• _Task instructions_
Extend the reflection on the hiddenness of priestly life past its last sentence, carrying its line of thought forward in the same voice.

• _Supplied text_
· · · · · · ·
The Hiddenness of Priestly Life

Posted on: 9th October 2009  |
Author: James Hanvey SJ
Category: Theology, philosophy and ethics, Church and Papacy
Tags: Year of the Priest, priesthood

‘In the daily rhythm of receiving and being given, the priest allows himself to be shaped by the ebb and flow of grace, alive in the rhythm of the Spirit breathing in him.’ As part of Thinking Faith’s series to mark the ‘Year of the Priest’, James Hanvey SJ describes how the life of a priest is shaped by the relationships to which he is committed, yet is characterised always by the mysterious surrender of himself to the life of the Church.

When things are in transition and the old certainties, languages and systems seem to be dissolving, the question of identity becomes a recurring anxiety.  Although the sacrament of priesthood confers its own immutable character, identity is always worked out in a context, in a community, in relationships.  As these change then so will the experience of ministry and its range.  In this situation identity will appear unstable and meaning difficult to establish with confidence.  Yet, in an odd way the immutable character of the sacrament of priesthood commits the priest to these relationships in all their fluidity – relationships he does not choose but is given; relationships that he cannot simply shake off.

Even when such relationships are at their most painful, somehow they continue to shape and determine a life, a ministry, a way of being.  The sacrament does not remove the priest from the world, from the lives of the people he is called to serve, from the Church that walks the rough path of history, living with generosity and love in cultures that are hostile or simply uncomprehending.  Instead it commits him more completely and more insistently to live in all these realities.  Always in his life is the dynamic of the incarnation.  It carries him beyond himself into the depths of the world, the secret places of the human heart and the human dream and, of course, the brokenness of both.
· · · · · · ·
• _Information shown_
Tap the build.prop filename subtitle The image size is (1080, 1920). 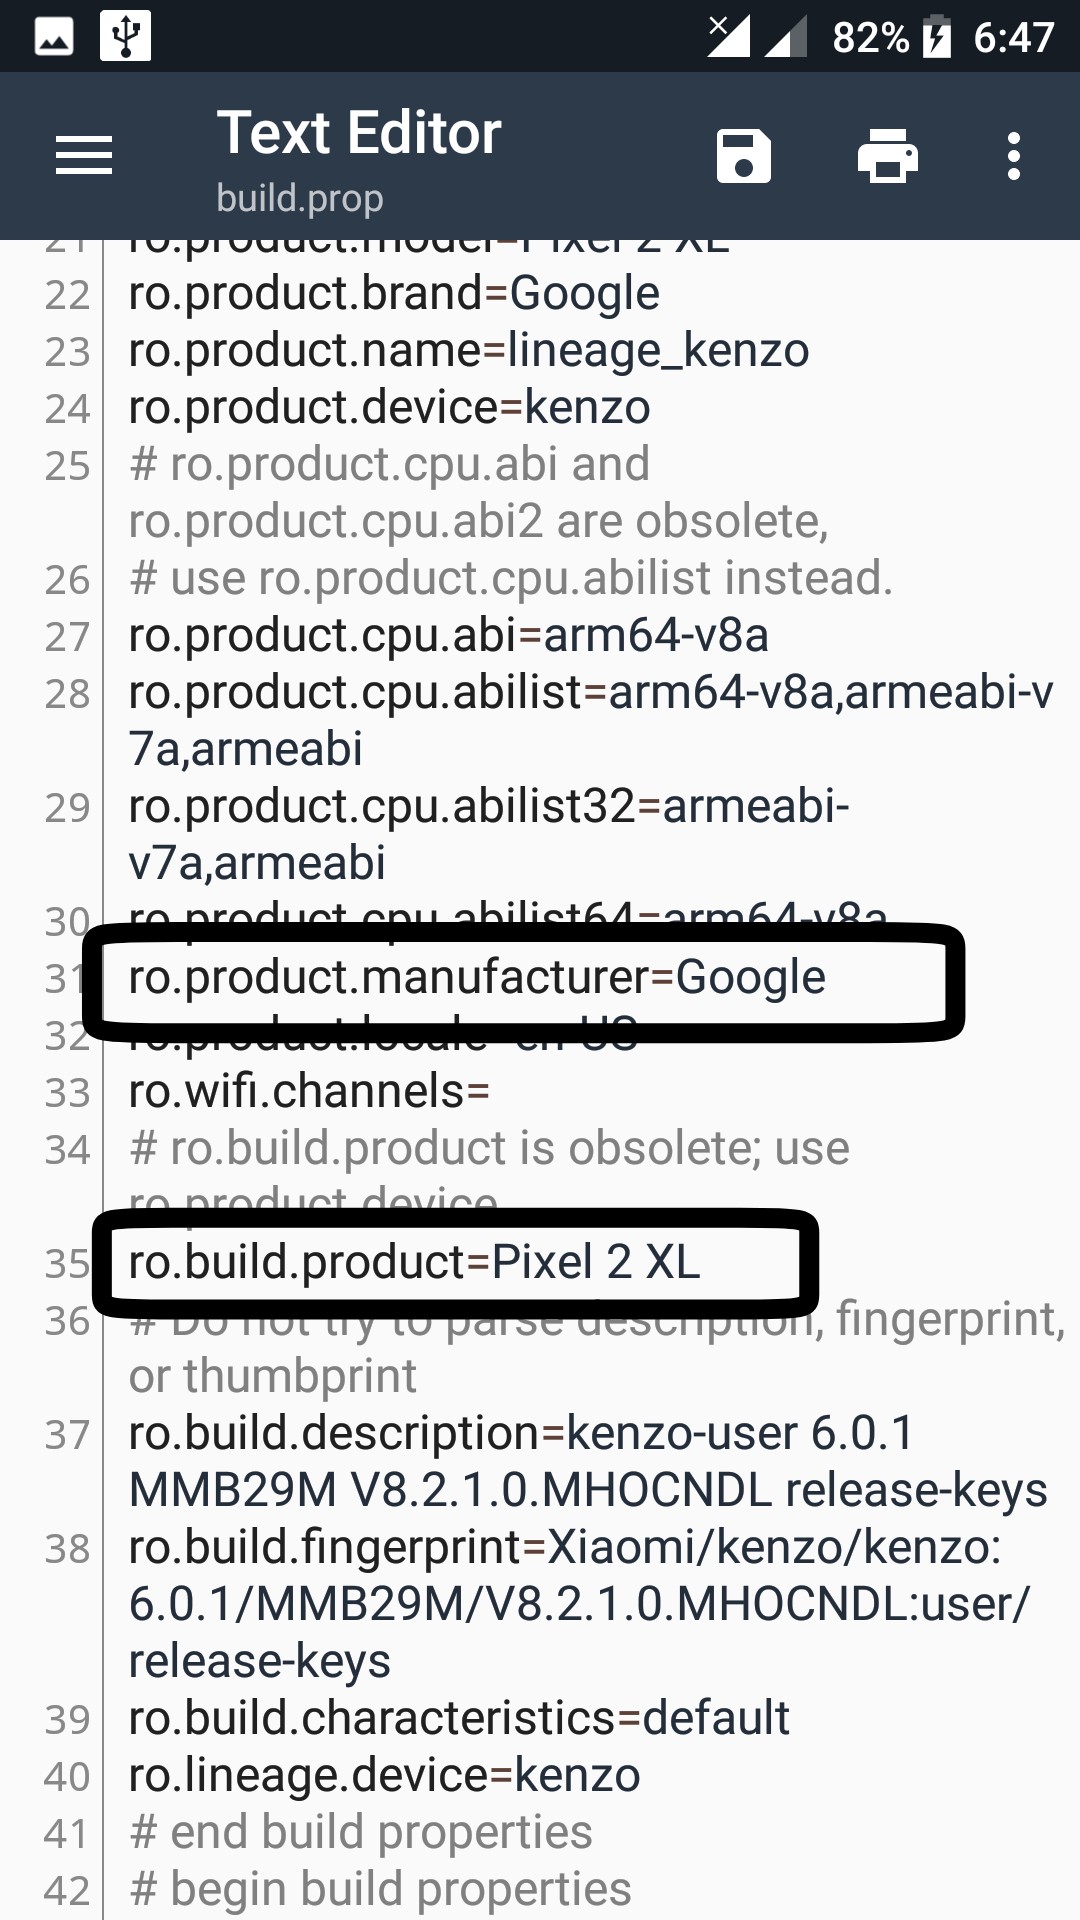(x=300, y=198)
· · · · · · ·
• _Exercise result_
He lives there, with his people, knowing the poverty of his own resources; the daily encounter with his fragility and the many things he does not know, the answers he does not have.  In these moments he can only trust to the future – not so much a time but a person whom he has come to know and love as his Lord.  He lives with the struggle, with the pull to withdraw – just a little – to take control and to measure out his energy, choose his paths and find his resting places.  He knows that he was not called for his strengths but for his weakness.  He knows that those consoling words of Paul, that God’s strength is perfected in his weakness, are not empty words.  But when he has to drink from the cup of weakness or eat the bread of his loneliness, when the drag of routine can almost hollow out any strong sense of identity that has life, it is not easy to live these things as a real grace, a real moment of meeting with the God who has called him.  But if he does not give in to fear, rush into activity or find some theology or spirituality that will offer comfort and security, if he can hand himself over to the faith the Church has in him and remain faithful to the sacrament at the centre of his life, something begins to disclose itself.  Slowly, over a lifetime, he does not discover an answer but an act, a way of being.  It is a way of being hidden.

Our culture makes us want to know who we are.  It commands us to ‘be ourselves’, to be the masters and makers of our lives; this is the ultimate freedom.  But the priest is not self-made; all he has, he has received.  This is the mystery at the centre of his life and in every moment he is ‘given’, handed over.  He remains an enigma to himself, a puzzle, because he can never be in command of the sacrament that has now claimed him; the One who has made his home in him.  All he can do is receive himself from the sacrament which is effective in every minute of his life whatever his situation or condition.

As a priest, his life moves in the very opposite direction of ‘sovereign self’.  In the very moment of receiving himself he can only let go, let himself be given.  Given in all those small and unnoticed ways; in the ordinariness of sacraments which he celebrates for God’s people, in the prayers he says, sometimes badly and distractedly; in all the lives he touches, sometimes absentmindedly, sometimes with love and insight and care; and in those hidden moments when someone opens their life to him in its pain and despair, its guilt and its shame, when somehow he finds a word or maybe no word, but his presence is an unacknowledged healing.  So, in all this daily rhythm of receiving and being given he allows himself to be shaped by the ebb and flow of grace, alive in the rhythm of the Spirit breathing in him.  He allows himself to be lost in the life of the Church.  He gives himself to the unsung gestures of love and he recognises that on some days, just on some days, he might understand a little of their beauty and their mystery.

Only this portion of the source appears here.